Your instructions:
The records sit below. Return every line in them that holds the word "computer".
━━ Data to process
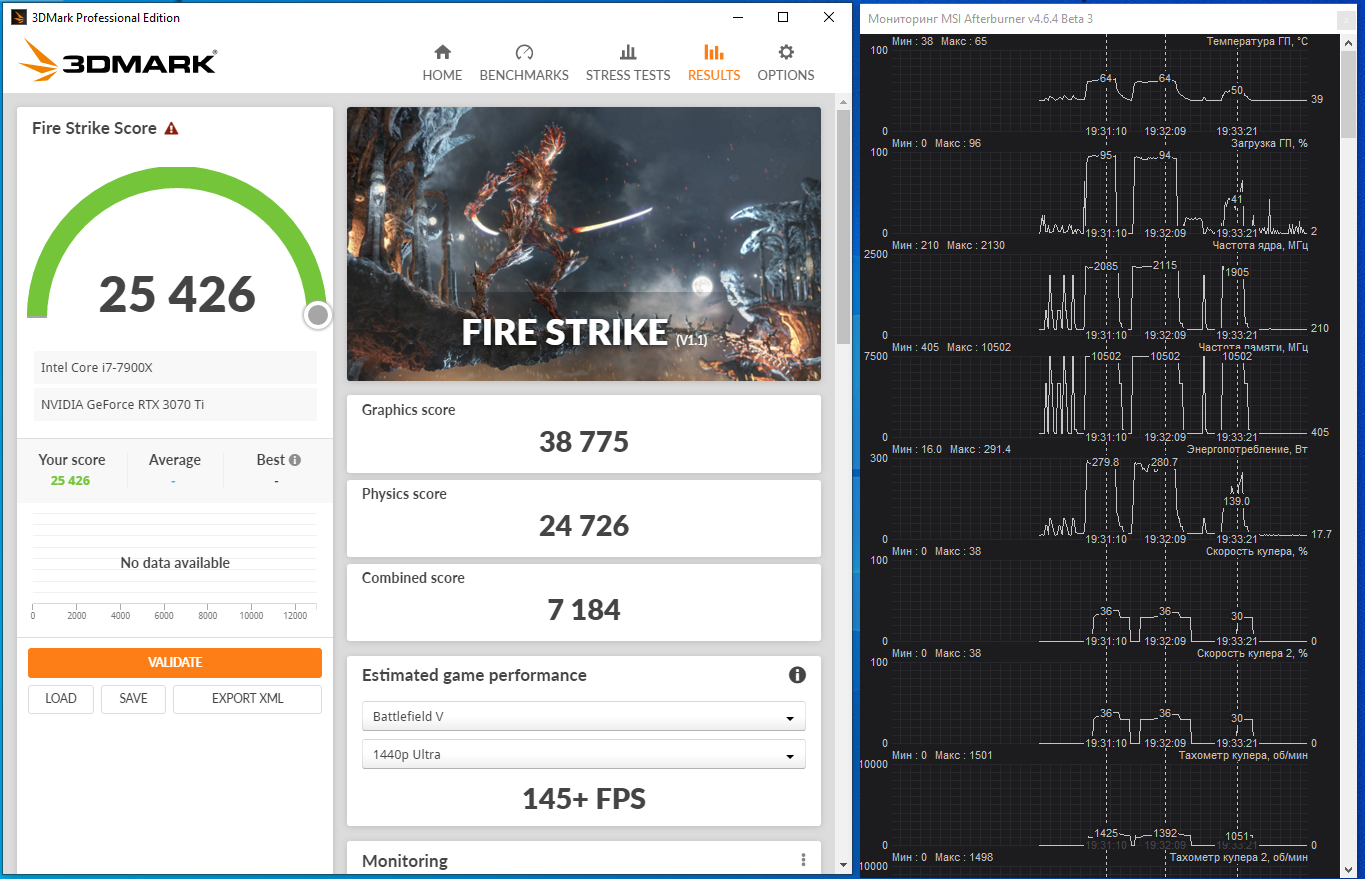This screenshot has width=1365, height=879.
Task: Open Options gear icon
Action: click(x=786, y=53)
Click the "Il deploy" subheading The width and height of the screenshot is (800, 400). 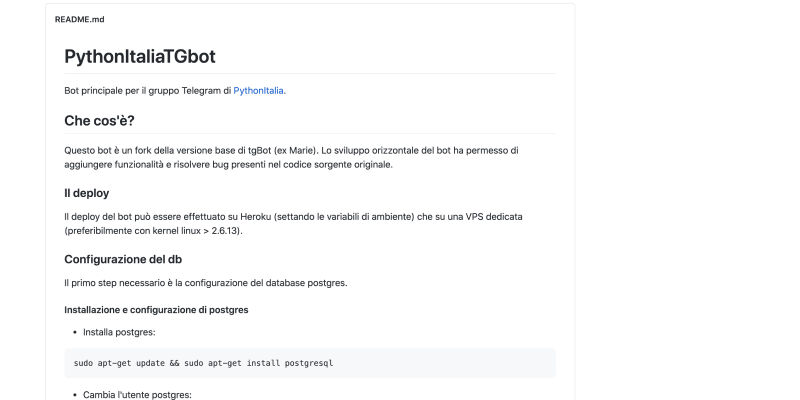87,193
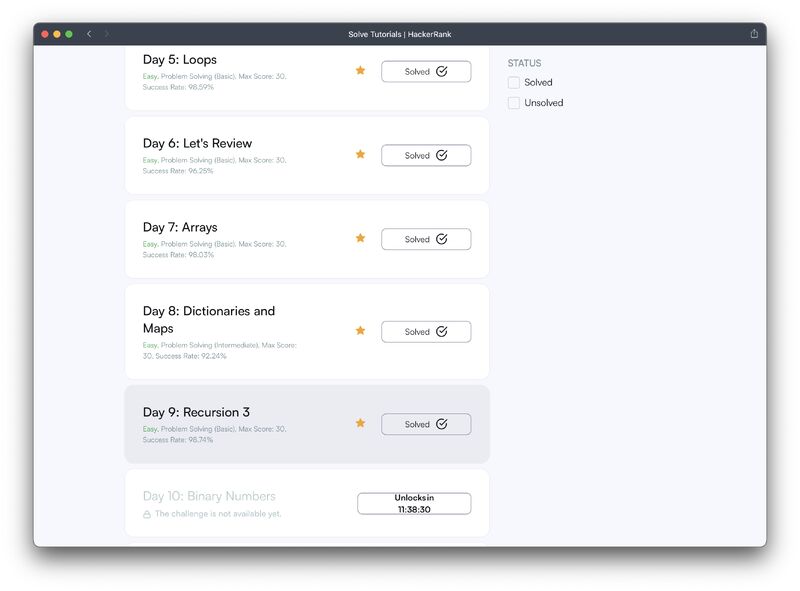800x591 pixels.
Task: Open the Day 9: Recursion 3 challenge
Action: point(196,412)
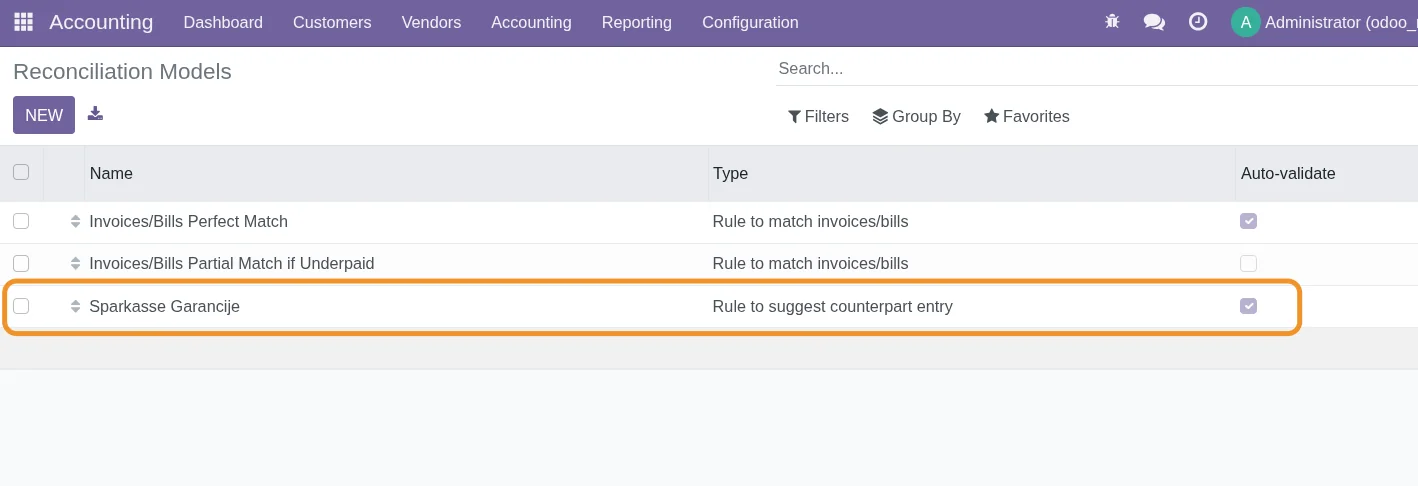The height and width of the screenshot is (486, 1418).
Task: Focus the Search input field
Action: click(x=1090, y=68)
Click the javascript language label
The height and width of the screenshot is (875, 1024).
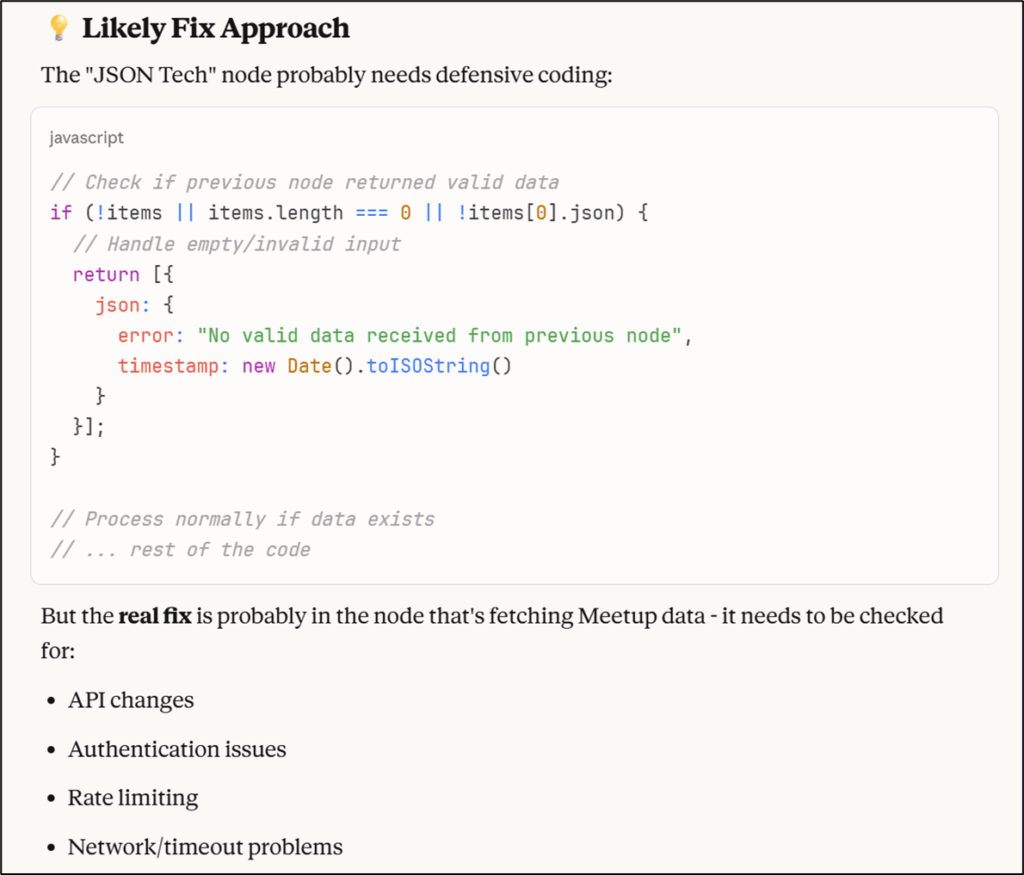86,138
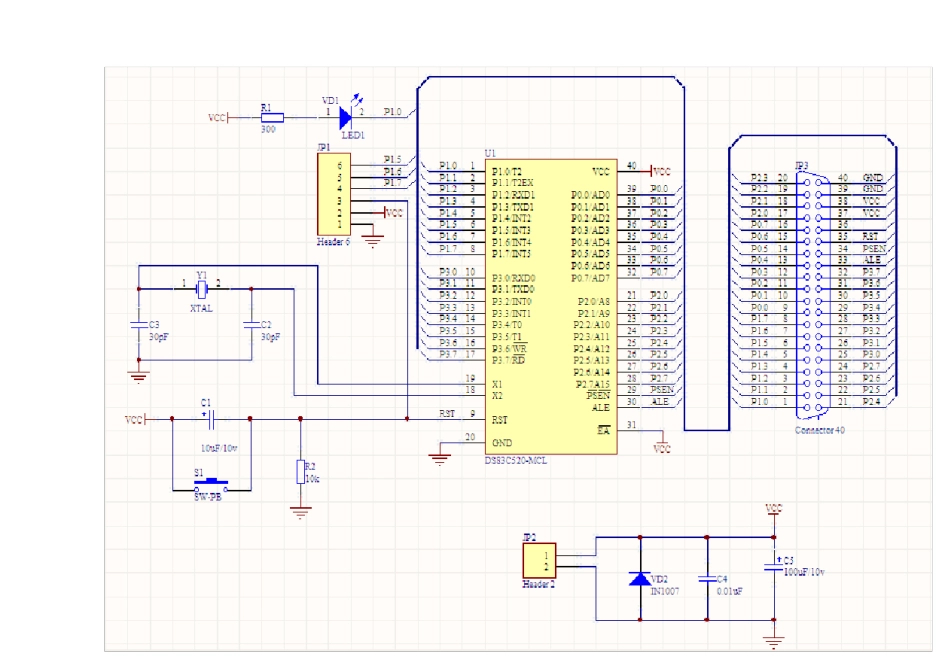950x672 pixels.
Task: Click capacitor C3 rated 30pF
Action: tap(138, 325)
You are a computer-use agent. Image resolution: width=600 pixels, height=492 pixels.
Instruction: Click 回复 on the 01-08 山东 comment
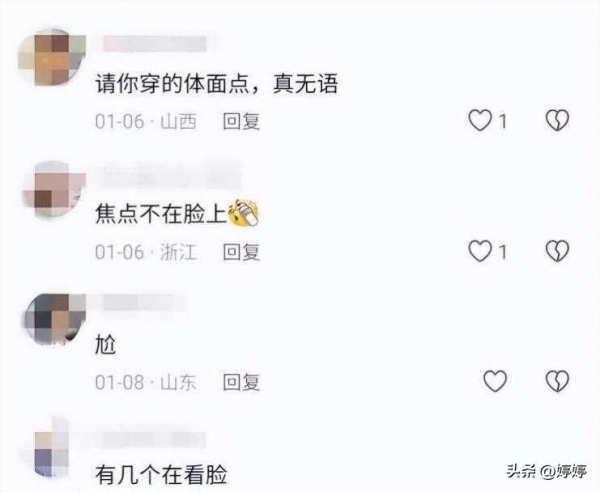click(241, 382)
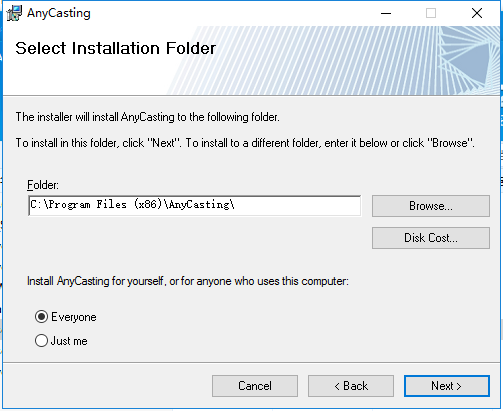The height and width of the screenshot is (411, 503).
Task: Click the "The installer will install AnyCasting" sentence
Action: click(147, 117)
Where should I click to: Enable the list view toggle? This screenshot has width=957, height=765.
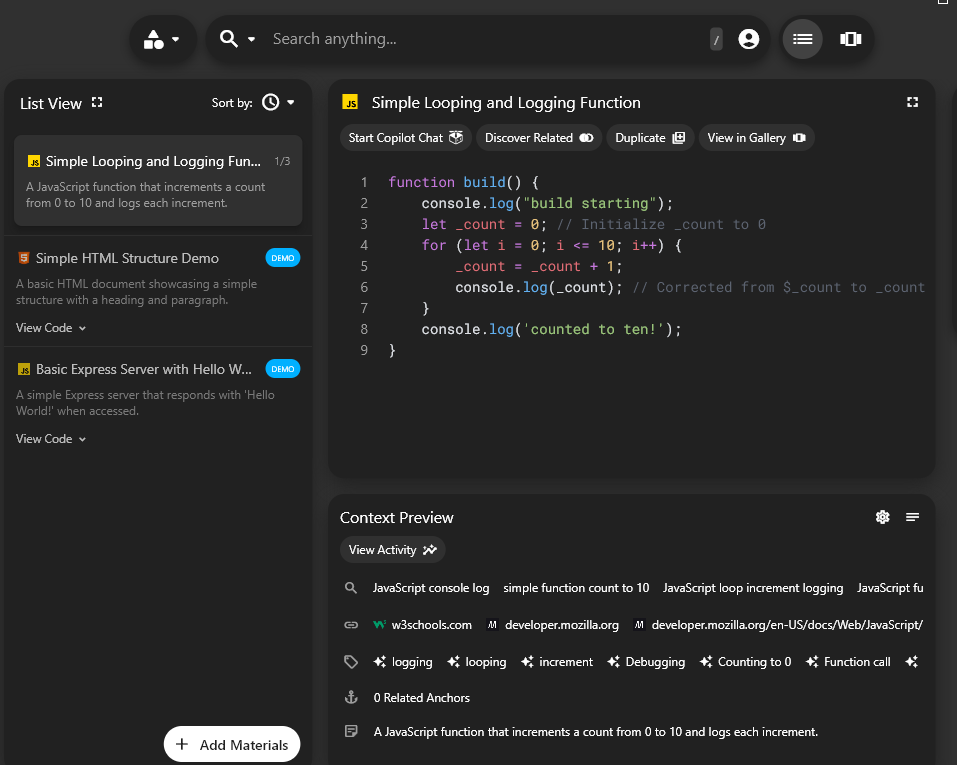[x=802, y=38]
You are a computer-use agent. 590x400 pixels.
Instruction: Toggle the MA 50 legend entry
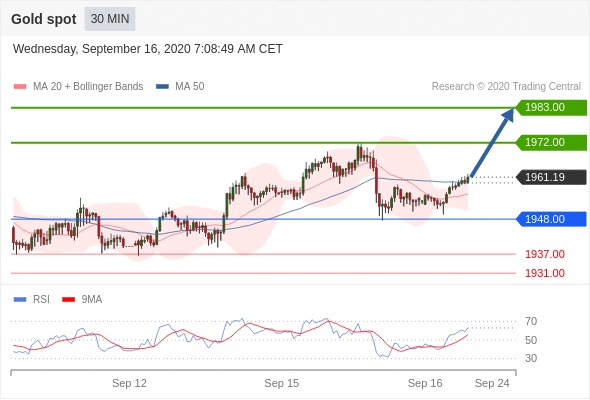pyautogui.click(x=180, y=87)
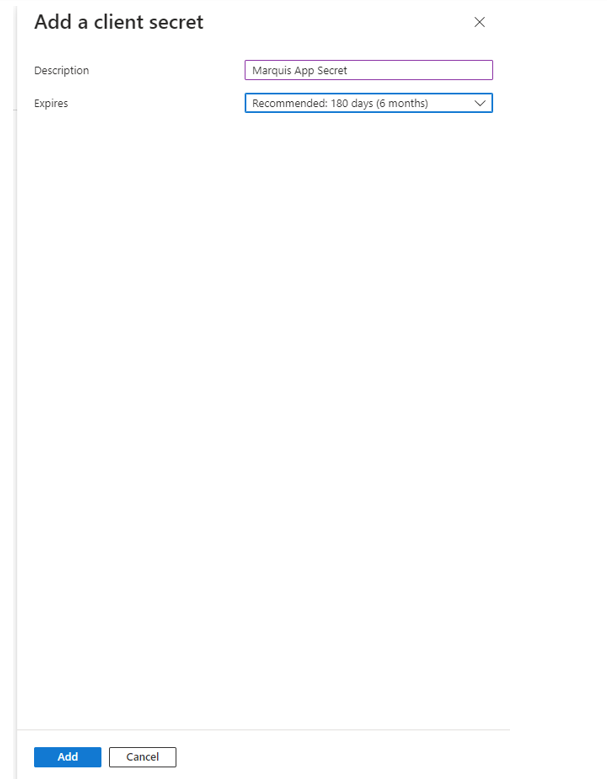This screenshot has height=779, width=607.
Task: Open the Expires dropdown list
Action: (x=368, y=103)

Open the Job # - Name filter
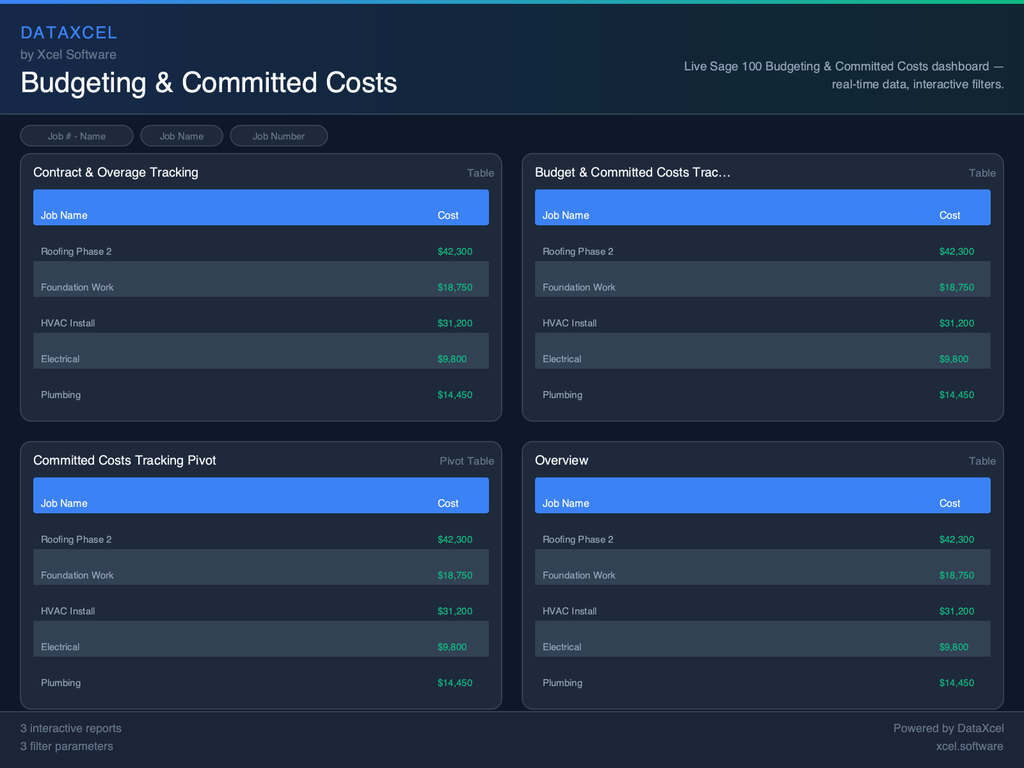tap(76, 135)
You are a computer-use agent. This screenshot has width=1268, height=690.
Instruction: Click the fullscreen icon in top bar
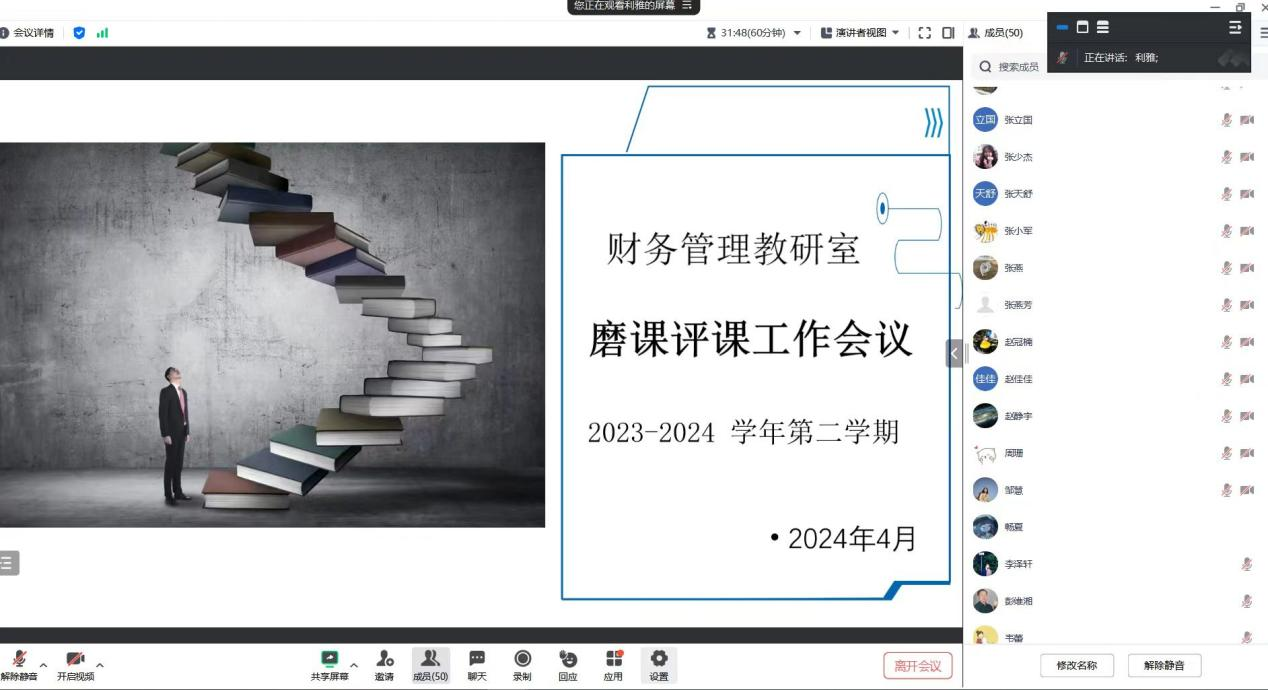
━━━━
Your solution:
You are a computer-use agent. Image resolution: width=600 pixels, height=492 pixels.
You are a computer-use agent. 590x400 pixels.
You are a computer-use agent. This screenshot has width=1268, height=690.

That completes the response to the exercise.